Your task: Every line of the material is to be set down exactly as written.

Recorded information:
^^^^

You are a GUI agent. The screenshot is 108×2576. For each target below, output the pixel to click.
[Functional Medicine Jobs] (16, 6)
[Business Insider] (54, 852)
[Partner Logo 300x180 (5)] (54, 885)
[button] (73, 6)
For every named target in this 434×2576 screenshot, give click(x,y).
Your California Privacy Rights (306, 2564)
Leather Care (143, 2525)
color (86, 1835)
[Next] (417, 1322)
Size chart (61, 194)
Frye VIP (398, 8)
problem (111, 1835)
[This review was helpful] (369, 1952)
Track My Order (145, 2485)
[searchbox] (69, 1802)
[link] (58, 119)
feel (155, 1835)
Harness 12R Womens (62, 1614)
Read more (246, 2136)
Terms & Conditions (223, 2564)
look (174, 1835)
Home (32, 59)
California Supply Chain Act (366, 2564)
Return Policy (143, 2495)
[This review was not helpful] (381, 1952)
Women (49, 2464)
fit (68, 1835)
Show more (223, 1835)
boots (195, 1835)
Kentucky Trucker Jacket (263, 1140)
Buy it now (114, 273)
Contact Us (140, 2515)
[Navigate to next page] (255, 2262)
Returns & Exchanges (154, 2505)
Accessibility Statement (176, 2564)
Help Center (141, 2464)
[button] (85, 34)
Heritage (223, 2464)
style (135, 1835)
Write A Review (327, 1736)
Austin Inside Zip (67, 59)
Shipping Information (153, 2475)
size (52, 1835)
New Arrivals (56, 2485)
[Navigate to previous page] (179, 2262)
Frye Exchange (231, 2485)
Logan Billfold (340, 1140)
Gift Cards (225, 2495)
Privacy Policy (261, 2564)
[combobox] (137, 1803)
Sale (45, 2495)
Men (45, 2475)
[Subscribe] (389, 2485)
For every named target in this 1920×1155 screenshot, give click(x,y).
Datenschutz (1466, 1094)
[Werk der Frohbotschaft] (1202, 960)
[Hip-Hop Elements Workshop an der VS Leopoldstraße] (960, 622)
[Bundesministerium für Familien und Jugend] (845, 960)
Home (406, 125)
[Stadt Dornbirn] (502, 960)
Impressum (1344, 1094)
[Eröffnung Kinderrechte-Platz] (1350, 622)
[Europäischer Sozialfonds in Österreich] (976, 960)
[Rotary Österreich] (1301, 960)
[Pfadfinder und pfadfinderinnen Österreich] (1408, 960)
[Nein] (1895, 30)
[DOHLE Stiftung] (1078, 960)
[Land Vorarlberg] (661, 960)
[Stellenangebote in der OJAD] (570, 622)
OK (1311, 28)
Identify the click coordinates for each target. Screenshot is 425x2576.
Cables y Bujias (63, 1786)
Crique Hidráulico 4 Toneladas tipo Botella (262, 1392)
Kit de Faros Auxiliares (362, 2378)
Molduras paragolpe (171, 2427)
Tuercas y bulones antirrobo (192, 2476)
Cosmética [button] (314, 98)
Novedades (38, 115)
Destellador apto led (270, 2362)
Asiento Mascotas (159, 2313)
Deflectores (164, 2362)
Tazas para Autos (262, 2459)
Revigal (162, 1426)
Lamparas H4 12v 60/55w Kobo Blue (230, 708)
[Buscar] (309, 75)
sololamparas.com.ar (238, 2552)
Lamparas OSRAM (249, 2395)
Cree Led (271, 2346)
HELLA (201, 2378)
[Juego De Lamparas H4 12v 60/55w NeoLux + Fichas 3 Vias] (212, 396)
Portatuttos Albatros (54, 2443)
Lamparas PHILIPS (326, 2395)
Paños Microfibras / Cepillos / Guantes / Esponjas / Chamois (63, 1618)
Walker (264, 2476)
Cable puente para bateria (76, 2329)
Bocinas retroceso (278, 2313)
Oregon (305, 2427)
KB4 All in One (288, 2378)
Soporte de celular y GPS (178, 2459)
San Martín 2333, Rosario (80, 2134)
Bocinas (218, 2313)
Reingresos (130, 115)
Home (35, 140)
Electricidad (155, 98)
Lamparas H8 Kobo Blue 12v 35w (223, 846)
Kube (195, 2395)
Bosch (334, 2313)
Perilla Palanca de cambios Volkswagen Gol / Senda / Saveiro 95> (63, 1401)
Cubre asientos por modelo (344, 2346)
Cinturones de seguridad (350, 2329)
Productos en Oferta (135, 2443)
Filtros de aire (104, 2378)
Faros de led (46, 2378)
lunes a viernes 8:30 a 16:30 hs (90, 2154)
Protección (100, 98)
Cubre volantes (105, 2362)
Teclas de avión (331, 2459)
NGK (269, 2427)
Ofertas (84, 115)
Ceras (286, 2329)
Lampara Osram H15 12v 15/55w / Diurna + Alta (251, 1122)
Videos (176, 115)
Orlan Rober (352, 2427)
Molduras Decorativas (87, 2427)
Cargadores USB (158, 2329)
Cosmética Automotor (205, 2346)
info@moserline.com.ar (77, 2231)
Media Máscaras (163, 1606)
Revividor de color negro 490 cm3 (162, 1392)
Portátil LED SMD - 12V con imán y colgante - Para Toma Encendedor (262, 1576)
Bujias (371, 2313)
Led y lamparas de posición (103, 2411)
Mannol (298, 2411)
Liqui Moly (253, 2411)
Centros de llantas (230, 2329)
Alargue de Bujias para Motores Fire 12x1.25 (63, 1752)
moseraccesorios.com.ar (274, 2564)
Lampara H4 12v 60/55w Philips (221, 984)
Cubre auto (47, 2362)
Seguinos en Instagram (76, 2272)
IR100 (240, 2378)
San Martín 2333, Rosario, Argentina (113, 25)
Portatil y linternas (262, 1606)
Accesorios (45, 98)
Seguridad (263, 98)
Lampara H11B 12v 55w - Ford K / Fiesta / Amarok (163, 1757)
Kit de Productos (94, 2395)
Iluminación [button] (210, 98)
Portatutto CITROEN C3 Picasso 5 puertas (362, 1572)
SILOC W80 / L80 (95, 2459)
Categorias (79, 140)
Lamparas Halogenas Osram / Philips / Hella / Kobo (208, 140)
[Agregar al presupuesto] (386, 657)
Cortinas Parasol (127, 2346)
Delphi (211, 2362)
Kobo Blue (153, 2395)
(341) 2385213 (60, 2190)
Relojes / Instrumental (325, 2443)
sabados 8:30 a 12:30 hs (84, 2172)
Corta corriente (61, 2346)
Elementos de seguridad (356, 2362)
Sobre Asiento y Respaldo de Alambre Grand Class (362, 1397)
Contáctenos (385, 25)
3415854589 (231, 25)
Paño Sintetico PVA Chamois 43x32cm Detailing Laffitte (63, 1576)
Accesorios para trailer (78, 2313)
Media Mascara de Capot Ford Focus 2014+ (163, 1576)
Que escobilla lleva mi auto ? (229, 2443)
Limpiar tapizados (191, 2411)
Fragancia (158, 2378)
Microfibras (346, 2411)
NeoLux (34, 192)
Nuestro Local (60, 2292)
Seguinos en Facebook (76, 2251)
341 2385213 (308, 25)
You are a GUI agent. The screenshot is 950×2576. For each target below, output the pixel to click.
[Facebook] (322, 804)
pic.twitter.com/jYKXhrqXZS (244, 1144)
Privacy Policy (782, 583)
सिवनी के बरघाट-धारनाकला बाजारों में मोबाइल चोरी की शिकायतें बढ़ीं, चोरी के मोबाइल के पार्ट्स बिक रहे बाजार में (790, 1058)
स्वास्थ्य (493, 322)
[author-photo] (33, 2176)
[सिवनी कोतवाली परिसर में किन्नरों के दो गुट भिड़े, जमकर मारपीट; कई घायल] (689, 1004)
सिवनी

^^^^

Task result:
You are a GUI agent. The screenshot is 108×2576. For each target below, output the pixel to click.
[Functional Medicine Jobs] (16, 6)
[Business Insider] (54, 852)
[Partner Logo 300x180 (5)] (54, 885)
[button] (73, 6)
For every named target in this 434×2576 screenshot, give click(x,y).
Your California Privacy Rights (306, 2564)
Leather Care (143, 2525)
color (86, 1835)
[Next] (417, 1322)
Size chart (61, 194)
Frye VIP (398, 8)
problem (111, 1835)
[This review was helpful] (369, 1952)
Track My Order (145, 2485)
[searchbox] (69, 1802)
[link] (58, 119)
feel (155, 1835)
Harness 12R Womens (62, 1614)
Read more (246, 2136)
Terms & Conditions (223, 2564)
look (174, 1835)
Home (32, 59)
California Supply Chain Act (366, 2564)
Return Policy (143, 2495)
[This review was not helpful] (381, 1952)
Women (49, 2464)
fit (68, 1835)
Show more (223, 1835)
boots (195, 1835)
Kentucky Trucker Jacket (263, 1140)
Buy it now (114, 273)
Contact Us (140, 2515)
[Navigate to next page] (255, 2262)
Returns & Exchanges (154, 2505)
Accessibility Statement (176, 2564)
Help Center (141, 2464)
[button] (85, 34)
Heritage (223, 2464)
style (135, 1835)
Write A Review (327, 1736)
Austin Inside Zip (67, 59)
Shipping Information (153, 2475)
size (52, 1835)
New Arrivals (56, 2485)
[Navigate to previous page] (179, 2262)
Frye Exchange (231, 2485)
Logan Billfold (340, 1140)
Gift Cards (225, 2495)
Privacy Policy (261, 2564)
[combobox] (137, 1803)
Sale (45, 2495)
Men (45, 2475)
[Subscribe] (389, 2485)
For every named target in this 1920×1155 screenshot, give click(x,y).
Datenschutz (1466, 1094)
[Werk der Frohbotschaft] (1202, 960)
[Hip-Hop Elements Workshop an der VS Leopoldstraße] (960, 622)
[Bundesministerium für Familien und Jugend] (845, 960)
Home (406, 125)
[Stadt Dornbirn] (502, 960)
Impressum (1344, 1094)
[Eröffnung Kinderrechte-Platz] (1350, 622)
[Europäischer Sozialfonds in Österreich] (976, 960)
[Rotary Österreich] (1301, 960)
[Pfadfinder und pfadfinderinnen Österreich] (1408, 960)
[Nein] (1895, 30)
[DOHLE Stiftung] (1078, 960)
[Land Vorarlberg] (661, 960)
[Stellenangebote in der OJAD] (570, 622)
OK (1311, 28)
Identify the click coordinates for each target. Screenshot is 425x2576.
Cables y Bujias (63, 1786)
Crique Hidráulico 4 Toneladas tipo Botella (262, 1392)
Kit de Faros Auxiliares (362, 2378)
Molduras paragolpe (171, 2427)
Tuercas y bulones antirrobo (192, 2476)
Cosmética [button] (314, 98)
Novedades (38, 115)
Destellador apto led (270, 2362)
Asiento Mascotas (159, 2313)
Deflectores (164, 2362)
Tazas para Autos (262, 2459)
Revigal (162, 1426)
Lamparas H4 12v 60/55w Kobo Blue (230, 708)
[Buscar] (309, 75)
sololamparas.com.ar (238, 2552)
Lamparas OSRAM (249, 2395)
Cree Led (271, 2346)
HELLA (201, 2378)
[Juego De Lamparas H4 12v 60/55w NeoLux + Fichas 3 Vias] (212, 396)
Portatuttos Albatros (54, 2443)
Lamparas PHILIPS (326, 2395)
Paños Microfibras / Cepillos / Guantes / Esponjas / Chamois (63, 1618)
Walker (264, 2476)
Cable puente para bateria (76, 2329)
Bocinas retroceso (278, 2313)
Oregon (305, 2427)
KB4 All in One (288, 2378)
Soporte de celular y GPS (178, 2459)
San Martín 2333, Rosario (80, 2134)
Bocinas (218, 2313)
Reingresos (130, 115)
Home (35, 140)
Electricidad (155, 98)
Lamparas H8 Kobo Blue 12v 35w (223, 846)
Kube (195, 2395)
Bosch (334, 2313)
Perilla Palanca de cambios Volkswagen Gol / Senda / Saveiro 95> (63, 1401)
Cubre asientos por modelo (344, 2346)
Cinturones de seguridad (350, 2329)
Productos en Oferta (135, 2443)
Filtros de aire (104, 2378)
Faros de led (46, 2378)
lunes a viernes 8:30 a 16:30 hs (90, 2154)
Protección (100, 98)
Cubre volantes (105, 2362)
Teclas de avión (331, 2459)
NGK (269, 2427)
Ofertas (84, 115)
Ceras (286, 2329)
Lampara Osram H15 12v 15/55w / Diurna + Alta (251, 1122)
Videos (176, 115)
Orlan Rober (352, 2427)
Molduras Decorativas (87, 2427)
Cargadores USB (158, 2329)
Cosmética Automotor (205, 2346)
info@moserline.com.ar (77, 2231)
Media Máscaras (163, 1606)
Revividor de color negro 490 cm3 (162, 1392)
Portátil LED SMD - 12V con imán y colgante - Para Toma Encendedor (262, 1576)
Bujias (371, 2313)
Led y lamparas de posición (103, 2411)
Mannol (298, 2411)
Liqui Moly (253, 2411)
Centros de llantas (230, 2329)
Alargue de Bujias para Motores Fire 12x1.25 (63, 1752)
moseraccesorios.com.ar (274, 2564)
Lampara H4 12v 60/55w Philips (221, 984)
Cubre auto (47, 2362)
Seguinos en Instagram (76, 2272)
IR100 (240, 2378)
San Martín 2333, Rosario, Argentina (113, 25)
Portatil y linternas (262, 1606)
Accesorios (45, 98)
Seguridad (263, 98)
Lampara H11B 12v 55w - Ford K / Fiesta / Amarok (163, 1757)
Kit de Productos (94, 2395)
Iluminación [button] (210, 98)
Portatutto CITROEN C3 Picasso 5 puertas (362, 1572)
SILOC W80 / L80 (95, 2459)
Categorias (79, 140)
Lamparas Halogenas Osram / Philips / Hella / Kobo (208, 140)
[Agregar al presupuesto] (386, 657)
Cortinas Parasol (127, 2346)
Delphi (211, 2362)
Kobo Blue (153, 2395)
(341) 2385213 (60, 2190)
Relojes / Instrumental (325, 2443)
sabados 8:30 a 12:30 hs (84, 2172)
Corta corriente (61, 2346)
Elementos de seguridad (356, 2362)
Sobre Asiento y Respaldo de Alambre Grand Class (362, 1397)
Contáctenos (385, 25)
3415854589 (231, 25)
Paño Sintetico PVA Chamois 43x32cm Detailing Laffitte (63, 1576)
Accesorios para trailer (78, 2313)
Media Mascara de Capot Ford Focus 2014+ (163, 1576)
Que escobilla lleva mi auto ? (229, 2443)
Limpiar tapizados (191, 2411)
Fragancia (158, 2378)
Microfibras (346, 2411)
NeoLux (34, 192)
Nuestro Local (60, 2292)
Seguinos en Facebook (76, 2251)
341 2385213 (308, 25)
You are a GUI agent. The screenshot is 950×2576. For each target below, output the pixel to click.
[Facebook] (322, 804)
pic.twitter.com/jYKXhrqXZS (244, 1144)
Privacy Policy (782, 583)
सिवनी के बरघाट-धारनाकला बाजारों में मोबाइल चोरी की शिकायतें बढ़ीं, चोरी के मोबाइल के पार्ट्स बिक रहे बाजार में (790, 1058)
स्वास्थ्य (493, 322)
[author-photo] (33, 2176)
[सिवनी कोतवाली परिसर में किन्नरों के दो गुट भिड़े, जमकर मारपीट; कई घायल] (689, 1004)
सिवनी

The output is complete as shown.